This is the legal architecture of the SIFC’s opacity. The mandate is broad and largely discretionary. The immunity is categorical. The oversight mechanisms are absent.

A Vacuum Where Oversight Should Be

The IMF questioned the SIFC’s creation in the first place and the immunity its staff enjoy in decision-making. It noted that the council was created by amendment to the BOI law to accelerate investment and privatisation efforts, but the BOI continued to exist — raising questions about authority, accountability, and institutional purpose.

The SIFC’s mandate expanded well beyond its original investment facilitation brief almost immediately. By late 2023, its Executive Committee agenda included performance reviews of various ministries, dispute resolution between investors and government departments, gas allocation across sectors, water supply for major cities, circular debt settlement, and oil smuggling. The privatisation of Pakistan International Airlines and the performance of foreign diplomatic missions were also debated at SIFC forums. No parliamentary committee authorised this expansion. No legislative amendment defined it. It happened through the same discretionary process by which the council was constituted.

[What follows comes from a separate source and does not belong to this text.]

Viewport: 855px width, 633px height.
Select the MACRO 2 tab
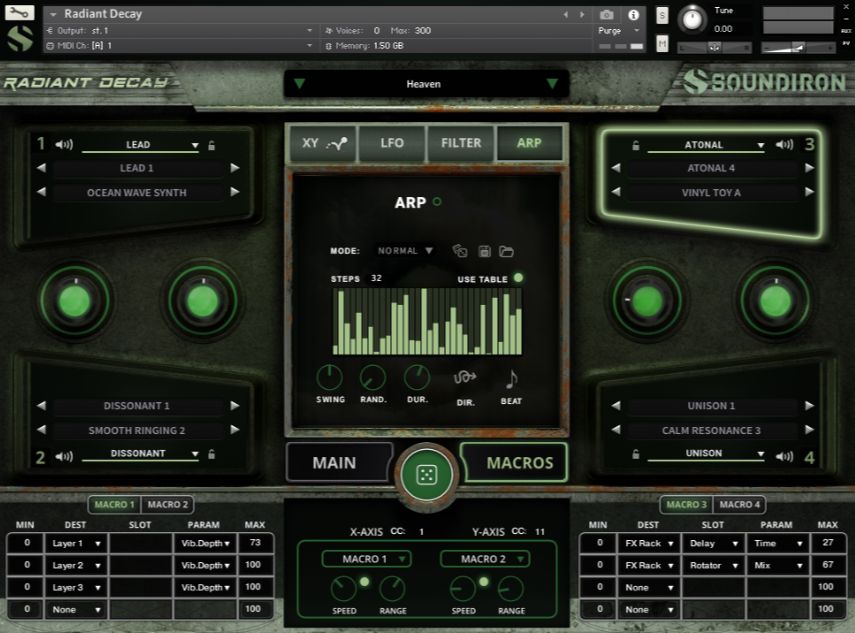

No independent audit framework governs the SIFC’s decisions. No public reporting cycle compels the council to account for outcomes against stated objectives. Pakistan’s Ministry of Finance acknowledged the lack of institutionalised transparency in its own 240-page Prime Minister’s Economic Governance Reforms Agenda, prepared to satisfy IMF conditions — an admission that the government’s most powerful investment body operates without the disclosure standards that basic governance requires.

Power Without Address

The IMF report also questioned the immunity SIFC staff enjoy from prosecution for decisions taken in good faith — a formulation broad enough to insulate virtually any decision from legal challenge. Consider what it would take for malfeasance within the SIFC to become publicly known. Article 10G removes legal liability for members and consultants. Civil society organisations have no formal access to deliberations. Foreign investors themselves continue to advocate for Pakistan to improve legal protections, develop clear and consistent policies for upholding contractual obligations, and settle tax disputes — the very governance foundations the SIFC was meant to project confidence in but has not delivered.

The SIFC has been positioned as the primary gateway for sovereign wealth fund investments, for agricultural land-use decisions touching millions of acres, and for strategic asset disposals in the energy and infrastructure sectors. These are decisions with generational implications for Pakistan’s economy. Pakistan still lacks consolidated, publicly available information on tax concessions, fiscal impacts, and regulatory exemptions granted through the SIFC. Without consistent disclosure, investors remain uncertain about the justification and consequences of the state’s strategic investment decisions.

The deeper logic of this opacity is political. When outcomes fail — and in Pakistan’s investment environment, many will — diffuse accountability ensures no single actor bears the cost. Structural opacity serves power. To comply with IMF conditions, the government has pledged to publish the first draft of the SIFC’s annual report by December 2026, with finalisation due by March 2027. Whether that commitment produces genuine disclosure or a curated summary of selected outcomes will be the clearest test yet of whether the SIFC’s opacity was a transitional feature or a permanent one.